Tutorial: What secures that heroku postgres instance

Built the tutorial and it seems as if the heroku postgres instance is secured only through the obscurity of its hopelessly complex URL

I am a complete noob to redwoodjs, and jamstack in general, but is there any more security to offer than that?

What is to keep the wiley h4x0r from finding out the URL and making off with all my blogposts?

How would this really be handled in production?

I’m not qualified to answer your question (so I won’t try to :sweat_smile:), but the discussion in this thread is similar, and security comes up a few times:

Environment variables is squarely where security comes in though. The all-caps comment at the top of a Redwood app’s .env file illustrates this pretty well, and you can see that DATABASE_URL there too:

# THIS FILE SHOULD NOT BE CHECKED INTO YOUR VERSION CONTROL SYSTEM
#
# ...
#
# DATABASE_URL=postgres://user:pass@postgreshost.com:5432/database_name
# BINARY_TARGET=rhel-openssl-1.0.x

But as far as Jamstack goes, databases aren’t very Jamstacky. And that’s part of the reason we’re here–to bring fullstack to the Jamstack. So the solutions you see aren’t final, and security’s something we have in mind, but don’t have in progress per-se. And there’s some areas where I’m sure we can’t actually do anything (as in, some aspects of it will be up to the technologies we’re using).

But just like we provided auth out of the box, we’re not going to make you figure out those need-to-haves yourself. :evergreen_tree:

2 Likes

I don’t even have the db url in my .env files, I only have it configured on Netlify. And since it’s only injected in the lambda functions, and never in the front-end code, it’s perfectly safe. No one is going to be able to see that URL.

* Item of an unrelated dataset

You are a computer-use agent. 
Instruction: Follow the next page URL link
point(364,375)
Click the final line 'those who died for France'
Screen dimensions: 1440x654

A bigger concern might be someone accessing your db through your lambda functions. So do make sure those are properly secured!

1 Like

Can you tell me more about that?

Apart from sprinkling “isAuthenticated” logic into each function of mine, how do I secure the lambda functions"?

Sorry, haven’t gotten that far myself yet, so I don’t know :frowning:

To see what I mean though, just go here https://redwood.netlify.app/.netlify/functions/graphql That’s the kind of access anyone can get just by guessing at a pretty easy to guess url.

By their nature, lambdas need to be open to the world because they are directly accessed by a web browser from potentially anywhere. If you’re developing an internal app, only to be used within your company, that could be a reason to lock down the lambdas to only certain IP ranges. Unfortunately this isn’t possible when using services like Netlify. If this is a requirement of your app you’ll need to look into other providers, or roll your own.

You could add a tiny bit of security by adding something like a unique token to each request to one of your lambdas. If that token isn’t present then don’t process the request. Unfortunately your client-side code would need to know that token as well, so someone poking through the source code could find it.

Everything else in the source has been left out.